With Bicycle User Experience (BUX), I bring attention to the experience people have while riding a bike. While cities are building out bike lanes with good intentions, they unfortunately oftentimes end up as uncomfortable, uninviting places that an everyday person would not ride on.
In this post, I give three practical uses of learning about people's cycling experiences. For cycling and urban mobility practitioners, these are benefits of integrating people-centered design methods into your work:
Why practitioners should consider the human experience
Why does human experience matter for planning and designing for cycling?

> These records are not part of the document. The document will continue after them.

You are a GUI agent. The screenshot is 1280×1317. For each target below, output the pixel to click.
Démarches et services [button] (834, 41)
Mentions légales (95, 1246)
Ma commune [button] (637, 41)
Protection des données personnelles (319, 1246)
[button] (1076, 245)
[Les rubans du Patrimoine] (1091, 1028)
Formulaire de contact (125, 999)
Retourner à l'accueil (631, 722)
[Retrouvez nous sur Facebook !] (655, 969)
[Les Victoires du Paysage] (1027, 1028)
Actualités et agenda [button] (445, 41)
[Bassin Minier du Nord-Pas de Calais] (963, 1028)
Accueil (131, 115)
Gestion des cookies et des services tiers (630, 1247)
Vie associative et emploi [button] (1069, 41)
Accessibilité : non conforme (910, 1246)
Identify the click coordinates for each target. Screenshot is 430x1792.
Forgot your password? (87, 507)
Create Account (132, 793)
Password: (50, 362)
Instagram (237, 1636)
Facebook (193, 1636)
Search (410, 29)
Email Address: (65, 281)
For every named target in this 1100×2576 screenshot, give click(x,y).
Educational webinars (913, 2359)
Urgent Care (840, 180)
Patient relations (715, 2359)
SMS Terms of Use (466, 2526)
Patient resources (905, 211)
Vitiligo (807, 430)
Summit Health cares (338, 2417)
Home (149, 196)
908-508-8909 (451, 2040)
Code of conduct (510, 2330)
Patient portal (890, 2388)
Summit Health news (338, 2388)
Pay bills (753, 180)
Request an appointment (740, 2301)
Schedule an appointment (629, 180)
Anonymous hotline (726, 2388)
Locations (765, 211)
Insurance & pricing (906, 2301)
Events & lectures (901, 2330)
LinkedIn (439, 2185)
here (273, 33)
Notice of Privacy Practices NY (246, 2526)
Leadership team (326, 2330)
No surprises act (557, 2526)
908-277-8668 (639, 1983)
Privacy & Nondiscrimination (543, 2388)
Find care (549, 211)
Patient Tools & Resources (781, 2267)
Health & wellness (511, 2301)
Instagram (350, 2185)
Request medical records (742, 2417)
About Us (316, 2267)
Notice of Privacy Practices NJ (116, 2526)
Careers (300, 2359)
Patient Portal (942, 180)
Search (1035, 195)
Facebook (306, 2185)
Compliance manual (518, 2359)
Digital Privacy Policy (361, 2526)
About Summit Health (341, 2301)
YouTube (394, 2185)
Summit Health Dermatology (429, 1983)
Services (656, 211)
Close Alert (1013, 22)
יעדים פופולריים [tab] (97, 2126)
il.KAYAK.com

1. (To understand) Modal choice Why are people moving through a space with a certain mode of transportation? Studying the human experience can help us understand if this is an environment that everyday people would choose to ride a bike in. 2. (To inform) Street design By examining people's experiences riding a bike, you can conceptualize what triggers certain emotions or elements of the experience, and then begin to understand what makes a pleasant environment to ride a bike in. With that knowledge, you can adjust your street designs to be attractive for cycling. 3. (To develop) Communication & marketing The human experience gives you a look inside people's heads. It tells you about people's pain points and what they enjoy. With this, you can craft communication and marketing that speaks to them.
Learning about cycling experience is a multipurpose endeavor. By following a people-centered design process, you can for example progress in each of these three areas concurrently.